Although the invention is described as having a high pH in an attachment environment and a low pH in a release environment, embodiments are envisioned in which the invention will work equally as well where the pH of the attachment environment is selected to optimize the attachment of desired materials, such as a low, high or neutral pH, and the pH of the release environment is selected to be a different pH than the attachment environment and selected to optimize the release of the desired material.

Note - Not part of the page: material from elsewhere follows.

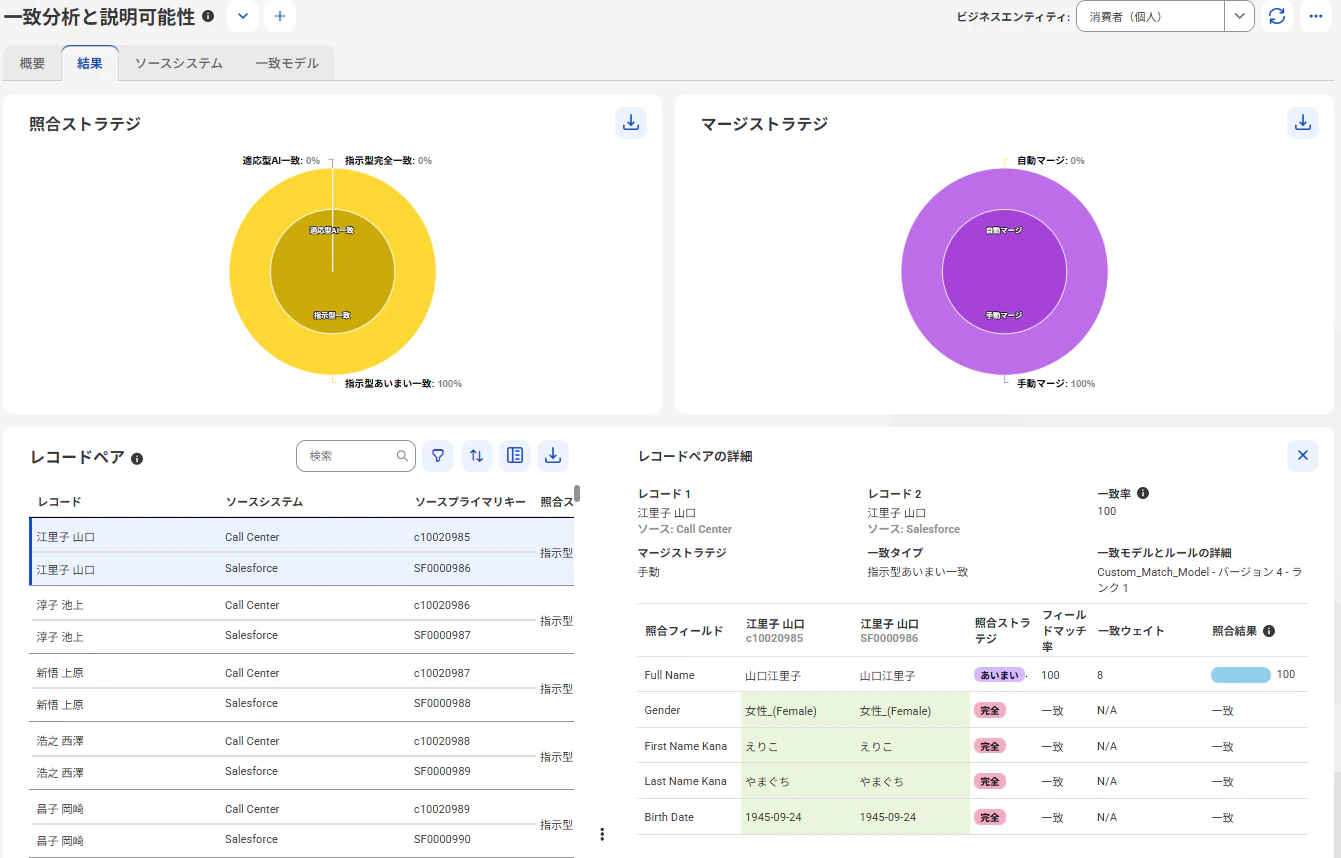Click the sort arrows icon for record pairs

476,455
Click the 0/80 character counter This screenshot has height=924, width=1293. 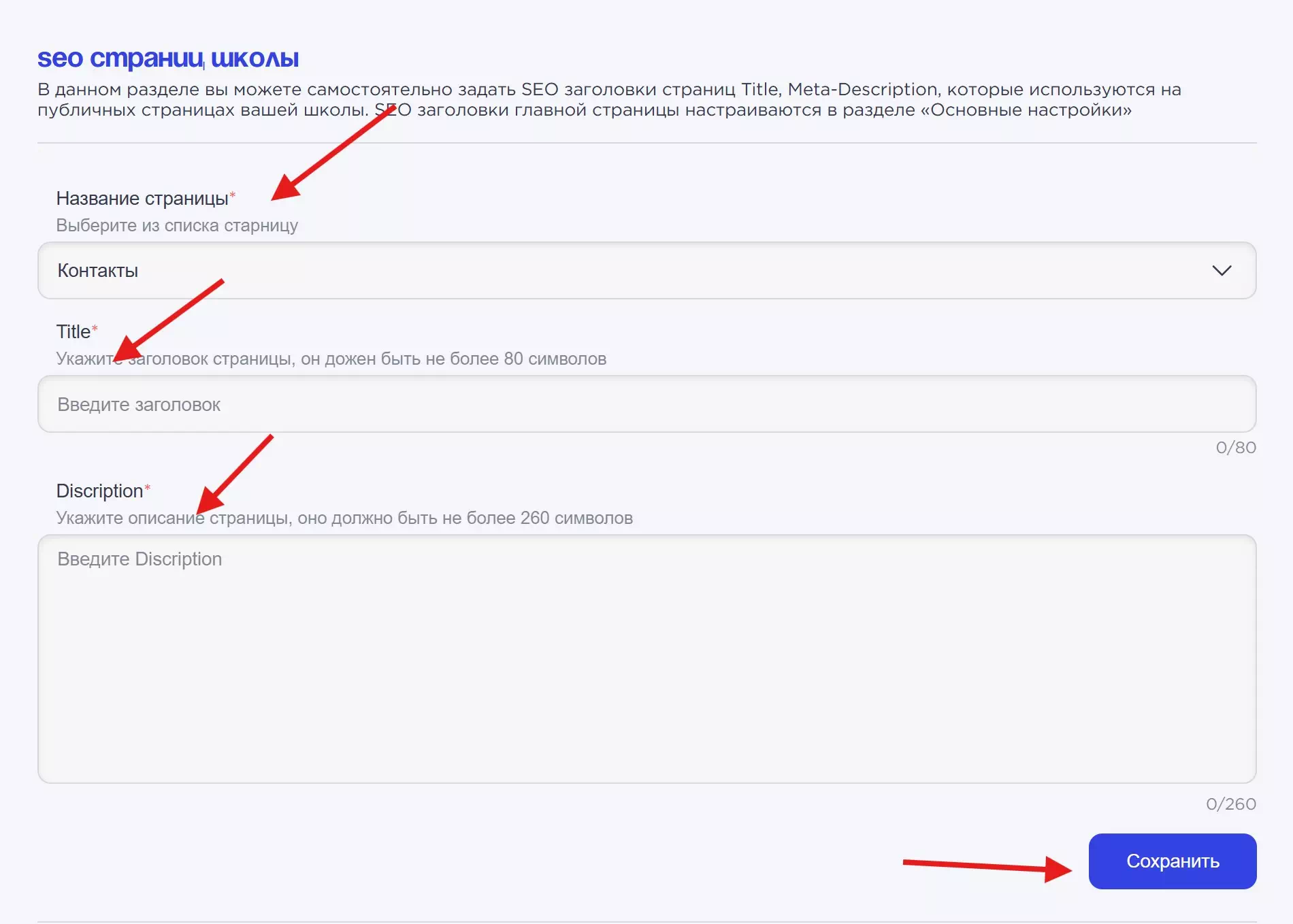click(1235, 448)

In operation, the first processor 12 may be configured to receive the mixture or pulp slurry 11 of water, valuable material and unwanted material and the functionalized polymer coated member that is configured to attach to the valuable material in the attachment rich environment 16. In FIG. 1, the functionalized polymer coated member is shown as the functionalized polymer coated impeller 20 (FIG. 1a), 20′ (FIG. 1b). In FIG. 1a, the functionalized polymer coated impeller 20 has a shaft 21 and at least one impeller blade 20a, 20b, 20c, 20d, 2e, 20f, 20g and is configured to rotate slowly inside the first processor 12 and the second processor 14. In FIG. 1b, the functionalized polymer coated impeller 20′ has a shaft 21′ and impeller blades 20a′, 20b′, 20c′, 20d′, 2e′, 20f′, 20g′ and 20h′. Each impeller blade in FIG. 1 is understood to be configured and functionalized with a polymer coating to attach to the valuable material in the attachment rich environment 16. (The scope of the invention is not intended to be limited to the number of blades on the impeller 20, 20′ and the embodiment in FIGS. 1a and 1b is shown with impellers 21, 21′ having a different number of blades.)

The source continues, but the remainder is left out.